General Requirements

Each laboratory authorized to use radioactive material should have:

  • Drip trays and/or absorbent paper for contamination control
  • Appropriate means to respond to emergency and decontamination activities
  • Labeled containers for collection of radioactive waste materials

Authorized Users are instructed to notify the Environmental Health and Safety Department (EHS) prior to initiation of significant modifications to areas where radioactive materials are approved for use and/or storage. The RSO or designee will evaluate the proposed modifications for compliance with the criteria listed in this section.

Unless specifically authorized by the RSO, radioactive waste may not be disposed into the sanitary sewer. Special waste containers provided by the EHS are to be used for the disposal of liquid radioactive waste. The EHS will collect full liquid waste containers upon request. All pertinent information requested on the waste tag must be completed for the waste to be removed.
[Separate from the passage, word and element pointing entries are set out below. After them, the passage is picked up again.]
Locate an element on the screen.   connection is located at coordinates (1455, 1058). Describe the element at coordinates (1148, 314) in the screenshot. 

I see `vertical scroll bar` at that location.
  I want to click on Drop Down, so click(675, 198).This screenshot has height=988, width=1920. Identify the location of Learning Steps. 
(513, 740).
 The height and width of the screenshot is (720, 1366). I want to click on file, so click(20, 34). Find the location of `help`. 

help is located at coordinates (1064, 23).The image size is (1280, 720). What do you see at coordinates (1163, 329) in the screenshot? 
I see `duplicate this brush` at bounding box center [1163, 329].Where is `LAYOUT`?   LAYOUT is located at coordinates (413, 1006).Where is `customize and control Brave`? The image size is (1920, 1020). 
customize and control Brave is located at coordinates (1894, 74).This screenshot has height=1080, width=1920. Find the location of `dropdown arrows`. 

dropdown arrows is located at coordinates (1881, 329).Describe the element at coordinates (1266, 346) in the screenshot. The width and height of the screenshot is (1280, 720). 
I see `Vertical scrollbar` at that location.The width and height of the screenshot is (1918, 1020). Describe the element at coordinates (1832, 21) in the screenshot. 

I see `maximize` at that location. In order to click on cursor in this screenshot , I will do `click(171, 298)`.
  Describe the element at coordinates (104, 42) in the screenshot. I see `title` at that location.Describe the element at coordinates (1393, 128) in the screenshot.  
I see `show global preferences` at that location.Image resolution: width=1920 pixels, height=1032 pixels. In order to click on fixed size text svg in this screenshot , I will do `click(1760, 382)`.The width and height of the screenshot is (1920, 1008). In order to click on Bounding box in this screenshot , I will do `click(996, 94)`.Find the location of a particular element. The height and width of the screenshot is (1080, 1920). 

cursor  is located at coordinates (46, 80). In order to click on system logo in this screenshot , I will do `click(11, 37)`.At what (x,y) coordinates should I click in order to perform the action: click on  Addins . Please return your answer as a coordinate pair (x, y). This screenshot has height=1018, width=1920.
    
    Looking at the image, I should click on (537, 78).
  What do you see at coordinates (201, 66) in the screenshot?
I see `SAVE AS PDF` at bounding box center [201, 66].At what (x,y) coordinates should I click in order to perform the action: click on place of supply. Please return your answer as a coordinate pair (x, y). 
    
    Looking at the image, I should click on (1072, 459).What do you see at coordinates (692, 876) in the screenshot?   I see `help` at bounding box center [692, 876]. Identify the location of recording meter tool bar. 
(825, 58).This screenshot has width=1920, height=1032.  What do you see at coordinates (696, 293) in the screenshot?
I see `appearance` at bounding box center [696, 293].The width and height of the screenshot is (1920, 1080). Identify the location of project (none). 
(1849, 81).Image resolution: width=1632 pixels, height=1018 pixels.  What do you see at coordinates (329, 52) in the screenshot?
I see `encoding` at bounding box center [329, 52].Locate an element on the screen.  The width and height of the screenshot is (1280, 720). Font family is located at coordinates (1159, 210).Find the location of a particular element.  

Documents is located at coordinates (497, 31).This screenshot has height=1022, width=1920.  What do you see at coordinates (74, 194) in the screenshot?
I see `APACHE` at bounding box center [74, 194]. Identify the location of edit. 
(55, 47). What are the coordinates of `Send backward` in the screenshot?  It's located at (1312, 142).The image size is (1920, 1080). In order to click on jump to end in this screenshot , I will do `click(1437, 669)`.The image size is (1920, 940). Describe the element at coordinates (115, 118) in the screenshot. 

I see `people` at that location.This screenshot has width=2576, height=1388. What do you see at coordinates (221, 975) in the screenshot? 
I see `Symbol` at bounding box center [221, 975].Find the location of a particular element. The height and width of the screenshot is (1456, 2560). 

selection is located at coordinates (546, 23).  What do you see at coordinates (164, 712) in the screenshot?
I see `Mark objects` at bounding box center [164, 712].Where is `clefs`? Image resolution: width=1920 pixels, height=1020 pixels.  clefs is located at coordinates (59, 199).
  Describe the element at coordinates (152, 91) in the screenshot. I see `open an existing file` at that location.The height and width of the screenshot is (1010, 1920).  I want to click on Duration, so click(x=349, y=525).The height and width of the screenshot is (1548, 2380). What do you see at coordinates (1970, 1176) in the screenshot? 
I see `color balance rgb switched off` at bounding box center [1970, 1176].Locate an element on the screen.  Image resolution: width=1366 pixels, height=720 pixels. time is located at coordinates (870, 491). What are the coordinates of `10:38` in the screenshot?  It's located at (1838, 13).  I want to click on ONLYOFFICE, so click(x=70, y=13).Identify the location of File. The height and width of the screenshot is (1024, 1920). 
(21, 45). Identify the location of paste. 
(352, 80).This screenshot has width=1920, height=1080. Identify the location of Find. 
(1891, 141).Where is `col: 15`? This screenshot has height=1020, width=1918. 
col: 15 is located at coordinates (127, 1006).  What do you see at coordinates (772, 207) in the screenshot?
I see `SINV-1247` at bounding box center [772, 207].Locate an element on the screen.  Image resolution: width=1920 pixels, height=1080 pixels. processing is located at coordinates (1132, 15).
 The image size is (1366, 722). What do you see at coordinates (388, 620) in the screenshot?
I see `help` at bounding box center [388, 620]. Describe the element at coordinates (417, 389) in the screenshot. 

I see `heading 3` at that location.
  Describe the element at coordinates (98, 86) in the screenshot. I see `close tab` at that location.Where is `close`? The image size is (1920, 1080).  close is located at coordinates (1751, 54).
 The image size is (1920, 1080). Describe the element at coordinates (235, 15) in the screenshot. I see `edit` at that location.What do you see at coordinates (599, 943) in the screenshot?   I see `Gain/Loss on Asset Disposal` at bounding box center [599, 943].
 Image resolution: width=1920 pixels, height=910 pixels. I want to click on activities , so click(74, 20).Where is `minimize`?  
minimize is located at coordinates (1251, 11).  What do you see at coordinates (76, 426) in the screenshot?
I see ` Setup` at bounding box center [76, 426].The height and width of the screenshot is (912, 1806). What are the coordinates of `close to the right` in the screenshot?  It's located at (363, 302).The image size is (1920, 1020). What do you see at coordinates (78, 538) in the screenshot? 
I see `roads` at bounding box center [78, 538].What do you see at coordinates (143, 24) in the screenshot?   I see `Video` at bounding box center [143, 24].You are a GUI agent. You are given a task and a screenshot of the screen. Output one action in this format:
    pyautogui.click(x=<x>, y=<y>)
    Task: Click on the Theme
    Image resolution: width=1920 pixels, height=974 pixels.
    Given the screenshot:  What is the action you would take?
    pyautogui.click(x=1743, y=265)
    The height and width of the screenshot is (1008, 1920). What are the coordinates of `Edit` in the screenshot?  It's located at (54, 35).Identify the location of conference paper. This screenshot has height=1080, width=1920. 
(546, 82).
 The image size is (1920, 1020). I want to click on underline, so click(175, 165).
The EHS may dispose of the waste by sewer disposal, solidification and transfer to a disposal site, or by decay.

4.17 -- Visitors to Radioactive Material Laboratories

The Temple University Radiation Safety Committee has implemented the following safety policy regarding entering laboratories designated for radioactive material use and/or storage:

  • Any individual who has not received radiation safety training commensurate with the potential radiological hazard present and is not under the direct and constant supervision of the Authorized User is prohibited from entering laboratories designated for radioactive material usage and/or storage.
  • Minors (persons under the age of 18 years old) are also prohibited from entering radioactive material usage and/or storage laboratories unless special arrangements including training provided by the Radiation Safety Department, are made with the Radiation Safety Officer and/or the Radiation Safety Committee prior to entry.

*For long-lived and long retained radionuclides a 50 year summation of the internal dose is assigned to the individual in the year that the uptake occurred.